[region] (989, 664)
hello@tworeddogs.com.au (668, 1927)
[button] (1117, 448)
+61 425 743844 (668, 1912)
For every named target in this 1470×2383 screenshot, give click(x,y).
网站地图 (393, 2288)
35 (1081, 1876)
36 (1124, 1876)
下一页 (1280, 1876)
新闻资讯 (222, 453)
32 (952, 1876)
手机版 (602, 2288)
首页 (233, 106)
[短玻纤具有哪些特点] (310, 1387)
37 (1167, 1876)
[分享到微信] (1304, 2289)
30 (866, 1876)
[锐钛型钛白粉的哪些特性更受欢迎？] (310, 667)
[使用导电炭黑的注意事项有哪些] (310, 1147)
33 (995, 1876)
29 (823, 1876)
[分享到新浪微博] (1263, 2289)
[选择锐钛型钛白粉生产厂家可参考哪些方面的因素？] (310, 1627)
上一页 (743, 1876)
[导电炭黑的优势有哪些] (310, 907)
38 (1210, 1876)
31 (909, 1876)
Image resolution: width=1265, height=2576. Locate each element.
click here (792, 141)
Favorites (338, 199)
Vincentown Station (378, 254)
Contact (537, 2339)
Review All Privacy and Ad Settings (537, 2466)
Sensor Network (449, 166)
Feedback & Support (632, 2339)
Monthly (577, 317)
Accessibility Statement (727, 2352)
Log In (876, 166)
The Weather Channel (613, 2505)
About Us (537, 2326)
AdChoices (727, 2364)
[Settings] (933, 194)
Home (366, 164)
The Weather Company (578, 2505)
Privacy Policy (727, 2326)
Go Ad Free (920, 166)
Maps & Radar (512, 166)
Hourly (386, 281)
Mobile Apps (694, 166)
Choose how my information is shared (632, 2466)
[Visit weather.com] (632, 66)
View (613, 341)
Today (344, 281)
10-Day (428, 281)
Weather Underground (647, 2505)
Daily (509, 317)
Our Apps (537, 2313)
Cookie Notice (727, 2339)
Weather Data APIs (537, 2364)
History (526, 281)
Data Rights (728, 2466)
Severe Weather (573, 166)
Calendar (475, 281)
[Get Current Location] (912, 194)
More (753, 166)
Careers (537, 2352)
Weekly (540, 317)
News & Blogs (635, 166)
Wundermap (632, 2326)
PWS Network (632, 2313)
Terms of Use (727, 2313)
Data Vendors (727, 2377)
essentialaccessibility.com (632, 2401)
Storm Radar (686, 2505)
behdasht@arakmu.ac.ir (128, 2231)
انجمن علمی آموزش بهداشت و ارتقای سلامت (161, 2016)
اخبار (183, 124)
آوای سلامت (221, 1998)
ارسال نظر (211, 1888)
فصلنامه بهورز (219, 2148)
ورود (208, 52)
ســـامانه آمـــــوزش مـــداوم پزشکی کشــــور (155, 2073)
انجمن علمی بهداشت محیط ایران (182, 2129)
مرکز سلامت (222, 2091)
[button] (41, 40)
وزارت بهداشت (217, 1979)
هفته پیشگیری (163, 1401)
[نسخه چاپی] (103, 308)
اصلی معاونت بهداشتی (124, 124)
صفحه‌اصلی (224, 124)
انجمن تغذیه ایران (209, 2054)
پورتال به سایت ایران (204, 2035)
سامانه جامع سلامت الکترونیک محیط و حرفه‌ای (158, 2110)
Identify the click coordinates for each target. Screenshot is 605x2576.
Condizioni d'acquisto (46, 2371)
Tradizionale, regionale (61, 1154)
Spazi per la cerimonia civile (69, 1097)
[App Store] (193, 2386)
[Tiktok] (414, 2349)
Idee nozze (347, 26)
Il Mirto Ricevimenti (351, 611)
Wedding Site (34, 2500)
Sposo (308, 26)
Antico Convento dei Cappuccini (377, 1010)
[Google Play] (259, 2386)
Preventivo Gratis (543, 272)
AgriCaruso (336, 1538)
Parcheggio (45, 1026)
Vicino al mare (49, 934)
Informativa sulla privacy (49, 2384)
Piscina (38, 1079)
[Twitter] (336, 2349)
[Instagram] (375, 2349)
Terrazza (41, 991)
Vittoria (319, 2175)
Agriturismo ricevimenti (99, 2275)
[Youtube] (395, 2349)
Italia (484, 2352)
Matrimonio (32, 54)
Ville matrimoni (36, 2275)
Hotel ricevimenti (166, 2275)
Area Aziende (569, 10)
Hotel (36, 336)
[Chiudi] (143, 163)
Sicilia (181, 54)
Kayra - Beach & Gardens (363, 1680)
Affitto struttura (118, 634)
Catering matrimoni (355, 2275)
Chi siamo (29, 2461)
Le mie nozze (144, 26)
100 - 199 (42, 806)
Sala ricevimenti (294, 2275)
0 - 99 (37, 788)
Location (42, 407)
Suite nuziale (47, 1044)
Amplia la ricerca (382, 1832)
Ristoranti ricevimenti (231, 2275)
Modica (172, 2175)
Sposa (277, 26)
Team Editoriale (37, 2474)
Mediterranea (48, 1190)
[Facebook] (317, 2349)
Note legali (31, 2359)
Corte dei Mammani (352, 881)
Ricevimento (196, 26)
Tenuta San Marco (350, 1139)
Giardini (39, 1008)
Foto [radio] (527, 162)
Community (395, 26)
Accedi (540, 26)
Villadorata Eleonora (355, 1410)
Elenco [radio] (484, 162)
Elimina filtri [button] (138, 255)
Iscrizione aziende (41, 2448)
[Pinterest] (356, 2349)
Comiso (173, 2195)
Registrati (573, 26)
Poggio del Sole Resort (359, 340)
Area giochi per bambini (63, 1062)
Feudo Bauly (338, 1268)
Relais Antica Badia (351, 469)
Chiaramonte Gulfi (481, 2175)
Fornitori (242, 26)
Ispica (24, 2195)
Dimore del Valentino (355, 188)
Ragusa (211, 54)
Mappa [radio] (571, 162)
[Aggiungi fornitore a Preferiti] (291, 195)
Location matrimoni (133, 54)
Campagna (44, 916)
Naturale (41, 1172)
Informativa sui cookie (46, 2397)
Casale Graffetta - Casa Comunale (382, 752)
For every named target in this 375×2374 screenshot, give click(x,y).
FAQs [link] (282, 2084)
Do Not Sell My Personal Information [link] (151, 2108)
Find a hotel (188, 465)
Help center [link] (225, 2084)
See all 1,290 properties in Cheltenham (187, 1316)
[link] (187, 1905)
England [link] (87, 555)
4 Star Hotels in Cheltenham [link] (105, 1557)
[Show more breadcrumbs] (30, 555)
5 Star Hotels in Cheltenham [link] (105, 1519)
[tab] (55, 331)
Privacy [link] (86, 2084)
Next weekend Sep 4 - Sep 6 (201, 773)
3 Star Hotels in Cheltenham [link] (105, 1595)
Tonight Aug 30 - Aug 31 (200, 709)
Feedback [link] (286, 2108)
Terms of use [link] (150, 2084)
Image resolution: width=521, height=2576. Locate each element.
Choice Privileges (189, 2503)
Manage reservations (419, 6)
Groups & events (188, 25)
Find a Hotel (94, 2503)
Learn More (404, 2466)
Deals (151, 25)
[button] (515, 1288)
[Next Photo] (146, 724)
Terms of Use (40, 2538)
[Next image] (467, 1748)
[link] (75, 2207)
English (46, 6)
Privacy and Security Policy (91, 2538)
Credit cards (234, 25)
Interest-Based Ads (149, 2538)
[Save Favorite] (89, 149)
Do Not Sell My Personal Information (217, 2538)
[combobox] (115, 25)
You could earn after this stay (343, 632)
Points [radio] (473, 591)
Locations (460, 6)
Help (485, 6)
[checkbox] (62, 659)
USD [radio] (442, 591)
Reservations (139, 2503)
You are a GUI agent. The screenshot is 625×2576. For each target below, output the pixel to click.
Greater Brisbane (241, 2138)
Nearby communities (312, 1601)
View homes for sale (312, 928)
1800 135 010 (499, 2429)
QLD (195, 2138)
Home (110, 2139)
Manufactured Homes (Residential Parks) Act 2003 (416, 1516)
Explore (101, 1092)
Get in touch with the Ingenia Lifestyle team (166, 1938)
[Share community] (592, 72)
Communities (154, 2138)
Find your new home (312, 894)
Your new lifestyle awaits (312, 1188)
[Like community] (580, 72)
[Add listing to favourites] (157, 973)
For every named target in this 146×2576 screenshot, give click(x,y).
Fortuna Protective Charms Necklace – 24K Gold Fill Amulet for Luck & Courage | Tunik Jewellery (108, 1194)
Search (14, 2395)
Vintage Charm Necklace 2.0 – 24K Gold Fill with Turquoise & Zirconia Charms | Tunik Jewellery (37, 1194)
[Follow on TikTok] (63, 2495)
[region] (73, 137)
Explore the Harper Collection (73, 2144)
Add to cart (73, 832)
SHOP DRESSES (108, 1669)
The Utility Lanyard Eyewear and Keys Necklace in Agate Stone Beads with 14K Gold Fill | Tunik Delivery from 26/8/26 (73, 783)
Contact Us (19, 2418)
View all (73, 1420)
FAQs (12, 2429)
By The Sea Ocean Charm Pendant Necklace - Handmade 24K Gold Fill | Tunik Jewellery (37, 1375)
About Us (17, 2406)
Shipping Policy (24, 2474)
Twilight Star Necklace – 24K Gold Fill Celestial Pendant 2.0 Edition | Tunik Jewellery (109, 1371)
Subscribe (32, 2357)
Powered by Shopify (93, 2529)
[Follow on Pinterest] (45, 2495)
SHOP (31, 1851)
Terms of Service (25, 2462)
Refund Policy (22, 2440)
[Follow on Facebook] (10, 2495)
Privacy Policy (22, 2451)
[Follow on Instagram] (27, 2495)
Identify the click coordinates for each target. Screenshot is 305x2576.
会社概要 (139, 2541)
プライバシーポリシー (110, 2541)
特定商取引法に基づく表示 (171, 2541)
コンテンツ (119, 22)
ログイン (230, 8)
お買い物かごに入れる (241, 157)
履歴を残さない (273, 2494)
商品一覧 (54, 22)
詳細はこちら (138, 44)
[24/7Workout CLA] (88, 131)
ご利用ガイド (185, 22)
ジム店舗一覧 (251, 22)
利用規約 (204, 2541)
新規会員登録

Work required: In the entries above, some lines hold the string "انجمن". Copy each of them.

Response box:
انجمن علمی آموزش بهداشت و ارتقای سلامت (161, 2016)
انجمن علمی بهداشت محیط ایران (182, 2129)
انجمن تغذیه ایران (209, 2054)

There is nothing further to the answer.